I would not hesitate to do what you are doing OP if I was in your position.

If your DCs were in my class I would support you fully. I couldn't set precise work, for reason that others have explained, but I could easily let you know that we were planning to cover diary writing / instructions / apostrophes and speech marks (or whatever!) in Literacy, while telling the time then looking at 3D shapes in maths.

Ragusa · 30/10/2013 19:55

Seeing dying or very ill mum/gran, possibly for the ladt time

OR

Missing three weeks of school and risking cheesing head/teacher off....hmmm, now, let me see.....

Course yoy should go but be preparedcfor the riskbof fines if the leave's unauthorised :(

mrz · 30/10/2013 19:58

It would be a very hard hearted head or LEA who imposed a fine under the circumstances

shebird · 30/10/2013 19:58

Exactly Ihatespiders I am sure that is all OP needs just a general guide not a detailed daily lesson plan.

Ragusa · 30/10/2013 20:33

It would... don't think it is likely at all. Imagine the papers....

bebanjo · 30/10/2013 23:09

Go just go.
Children would be doing an hr of literacy a day, ok take books and tell them to read for an hr a day,
They would be doing an hr of numeracy a day, so get some math books or subscribe to an on line math thing, I believe there are some.
Ask what the projects will be, Romans, Vikings, plants whatever, give the children access to a liberty and google.
Don't see the problem.
Just course the teacher will not know the lesson plan tell 2 days before will not effect you children, they will not be on par with class anyway.
So they will have slightly different gaps in there knowledge compared to the class. But I bet the class will not all remember the same stuff anyway.

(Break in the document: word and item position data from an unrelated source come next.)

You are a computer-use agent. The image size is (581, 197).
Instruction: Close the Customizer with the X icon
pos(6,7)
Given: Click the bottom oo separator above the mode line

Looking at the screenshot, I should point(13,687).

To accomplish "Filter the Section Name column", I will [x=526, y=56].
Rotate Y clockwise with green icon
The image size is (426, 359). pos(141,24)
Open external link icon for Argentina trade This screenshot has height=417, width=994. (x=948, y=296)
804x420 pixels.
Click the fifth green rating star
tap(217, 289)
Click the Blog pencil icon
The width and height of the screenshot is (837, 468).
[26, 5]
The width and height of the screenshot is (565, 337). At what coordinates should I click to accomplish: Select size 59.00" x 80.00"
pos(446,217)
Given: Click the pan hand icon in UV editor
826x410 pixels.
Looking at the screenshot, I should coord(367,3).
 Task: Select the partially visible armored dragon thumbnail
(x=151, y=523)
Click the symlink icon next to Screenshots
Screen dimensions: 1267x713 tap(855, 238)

blueberryboybait · 31/10/2013 09:33

On a more positive note, we have had to book a similar trip missing 15 days in December and our head has authorised the absence, she spoke to the education Welfare Officer, the council, the teachers involved and they have no problem with it. We have work to do whilst we are away and have been asked to keep a journal. The school have put in place a system to send/receive video messages between DD and her class.

AmberTheCat · 31/10/2013 09:41

I can't believe any compassionate person would think 15 days of school for a 10 and 8 year old is more important than them being able to see their grandmother before she dies, and their mum being able to see her mum. It saddens me to think we live in a society that could even question that. Go, do what you can to make sure the kids don't miss anything essential, but more importantly make the most of your time with your mum.

lljkk · 04/11/2013 13:36

Wow, Good news from Blueberry!! :)

In my experience there's relatively little academic to miss in December (yes I have had DC out for the whole of December in past, also have family on other side of the world).

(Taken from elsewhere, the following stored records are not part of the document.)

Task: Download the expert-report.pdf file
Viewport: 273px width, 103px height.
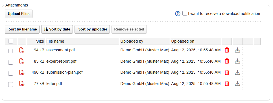Action: 237,61
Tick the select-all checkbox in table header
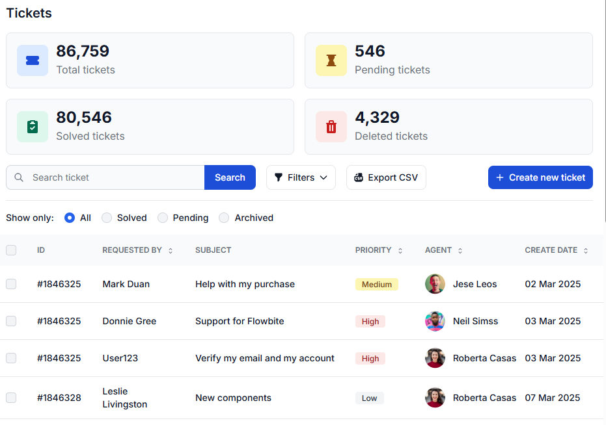 coord(11,250)
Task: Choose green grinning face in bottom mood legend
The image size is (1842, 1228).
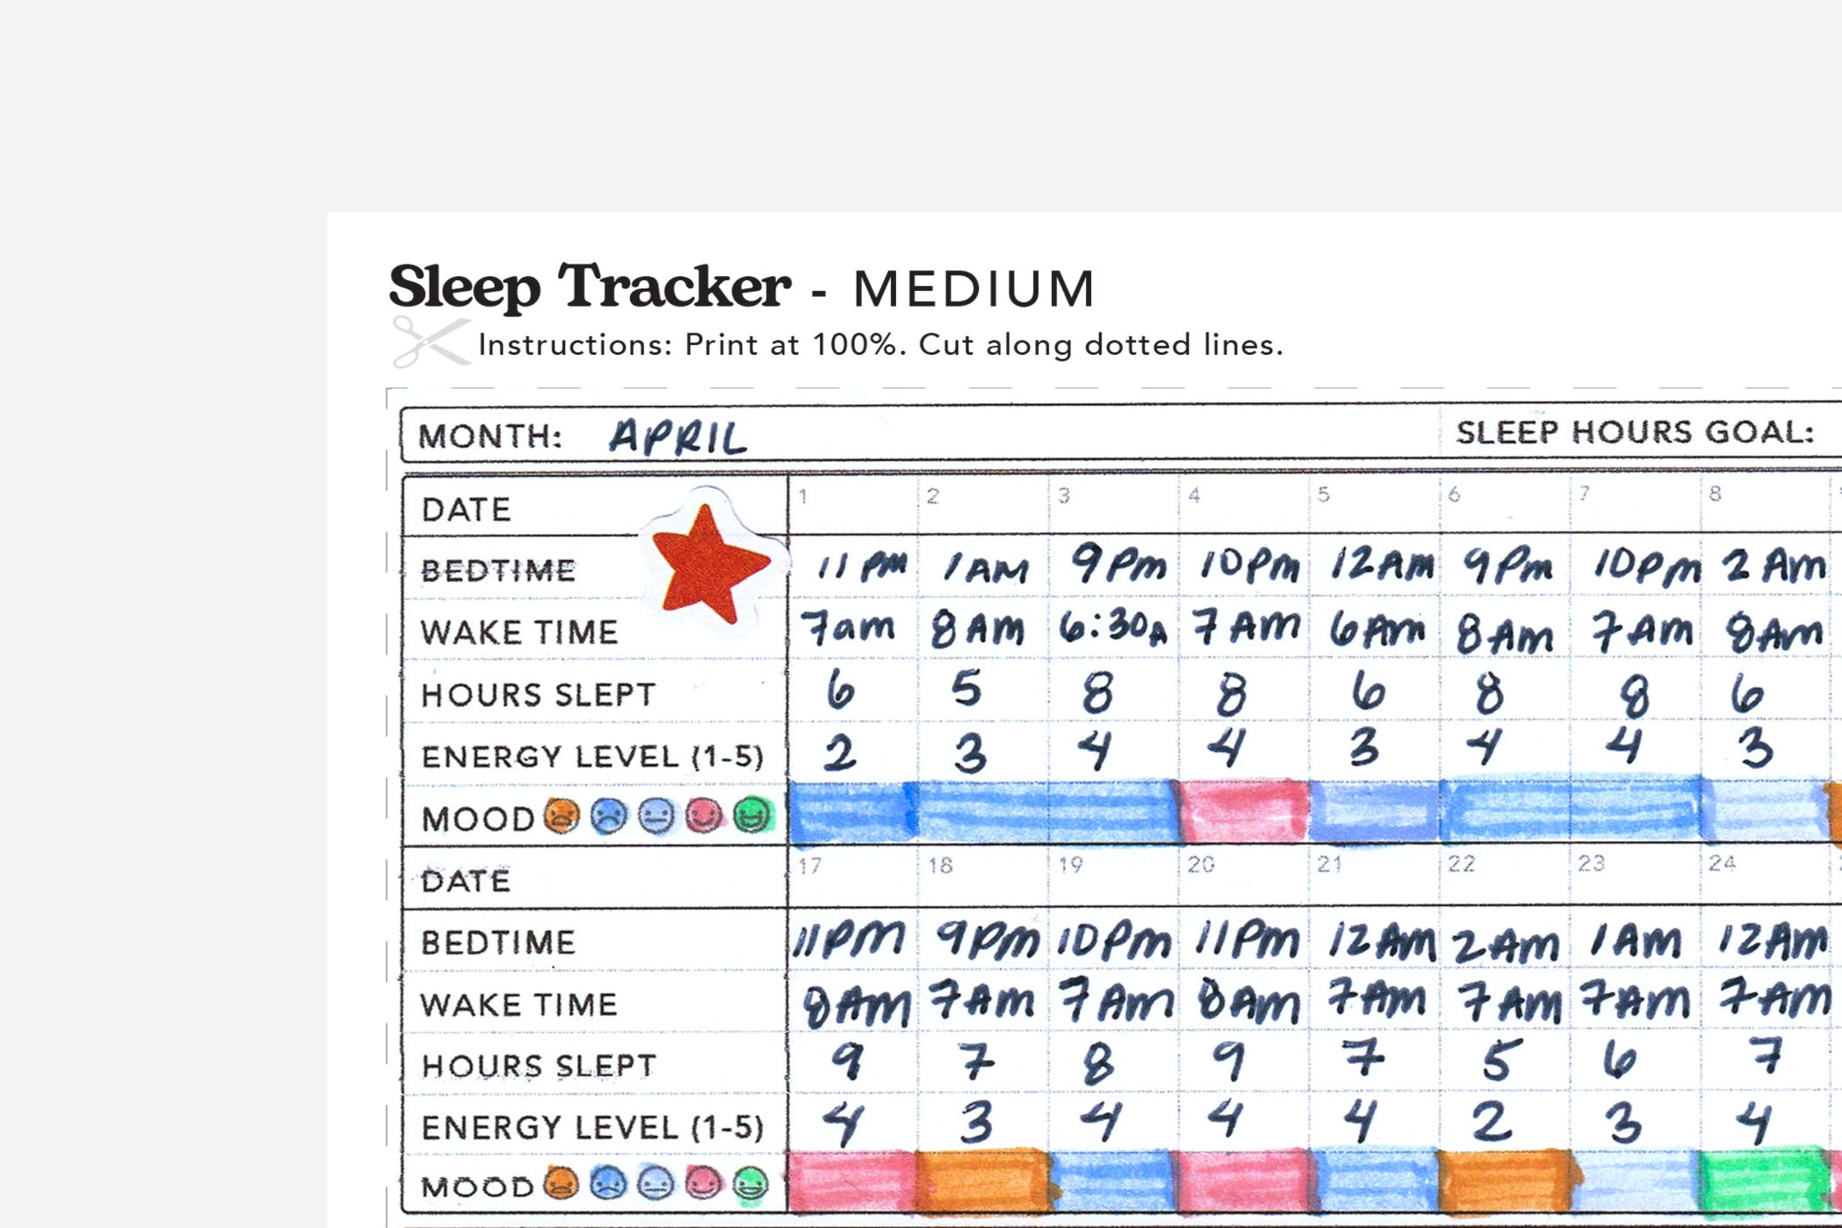Action: click(x=749, y=1183)
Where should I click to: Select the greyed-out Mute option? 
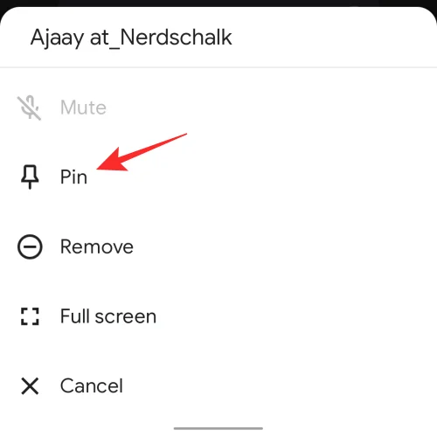pos(219,108)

DC going to miss most of May 2014 for very similar reasons (my 89yo grandmother). I've been planning this since last trip (4 yrs ago, we can't afford to go more often & I won't have DC out of GCSE yrs again until 2026). I had to plan far ahead to find a yr with minimal disruption to all 4 DC ed.

In my experience, no matter what work you take the school will take no interest in checking up on you. So do what you think is appropriate & will keep them ticking over. Scrapbooks good for little ones.